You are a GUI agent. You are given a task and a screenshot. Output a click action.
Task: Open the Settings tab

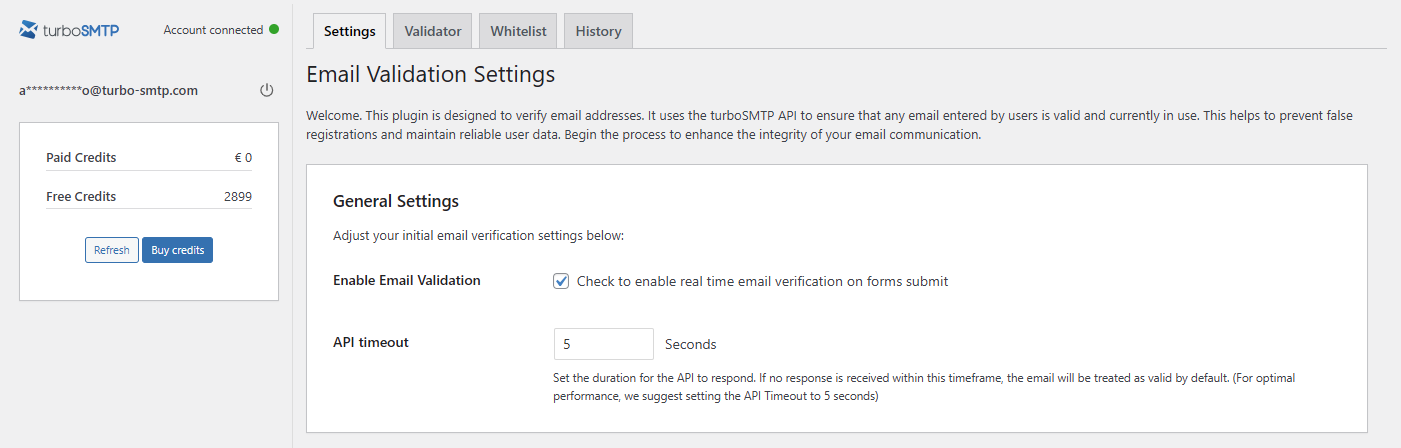pyautogui.click(x=349, y=31)
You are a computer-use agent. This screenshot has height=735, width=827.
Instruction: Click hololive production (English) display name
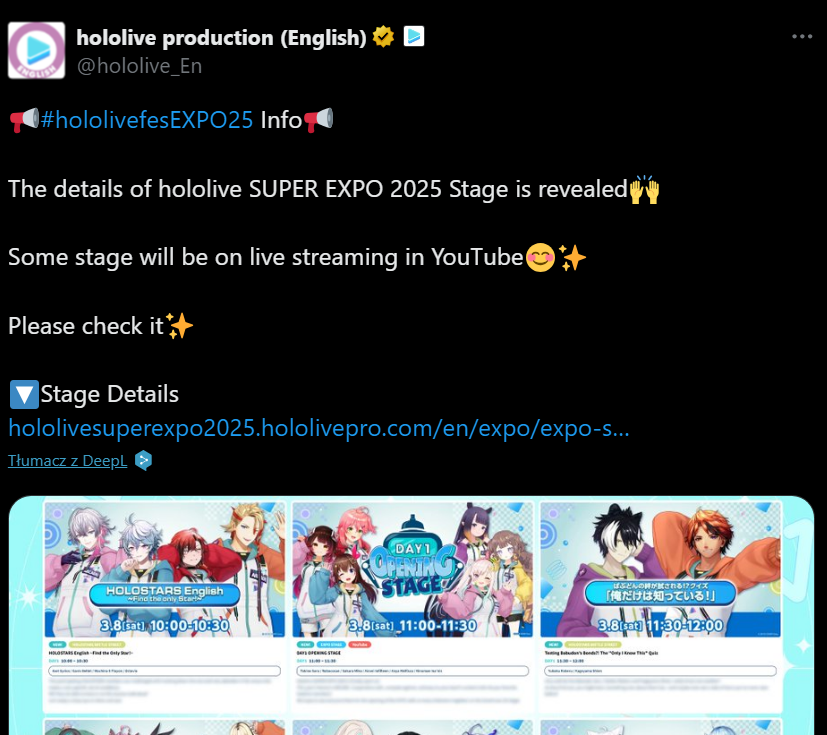222,37
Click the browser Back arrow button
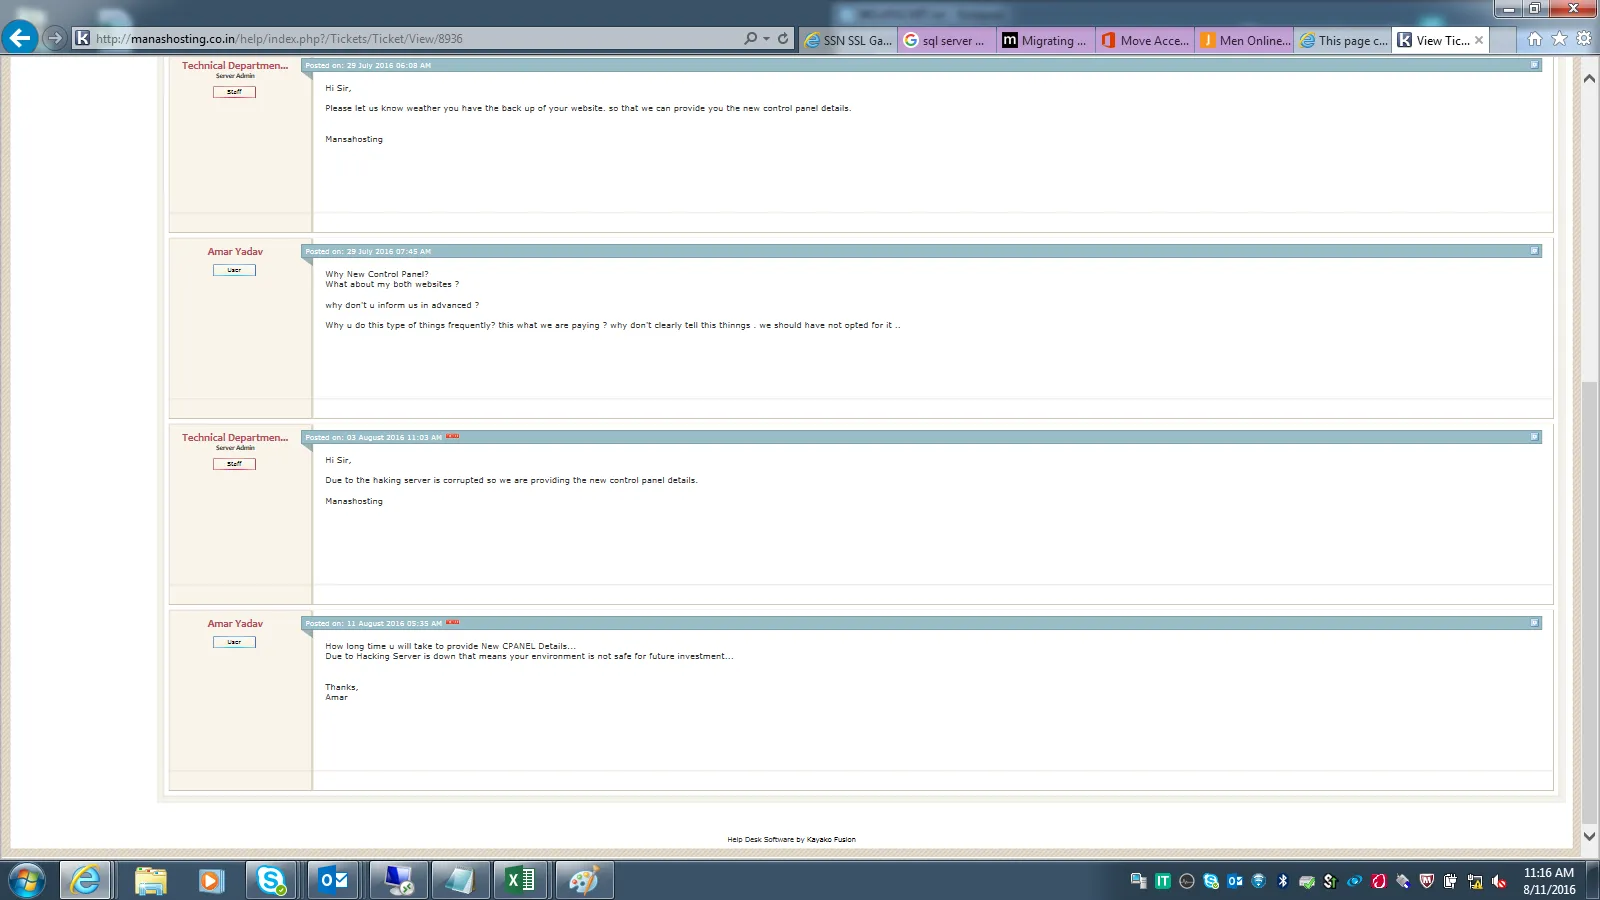The height and width of the screenshot is (900, 1600). click(x=20, y=38)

- _Goal of the exercise_
Rewrite the listing with every "Settings" changed to "Preferences", keeping everything else the same. Leave out the pictures.

- _Written answer_
You are a GUI agent. You are given a task and a screenshot. Output a click action.
Task: Open the Preferences tab

pyautogui.click(x=349, y=31)
You are a computer-use agent. This screenshot has height=735, width=827.
Instruction: Click hololive production (English) display name
222,37
Click the browser Back arrow button
The height and width of the screenshot is (900, 1600). click(x=20, y=38)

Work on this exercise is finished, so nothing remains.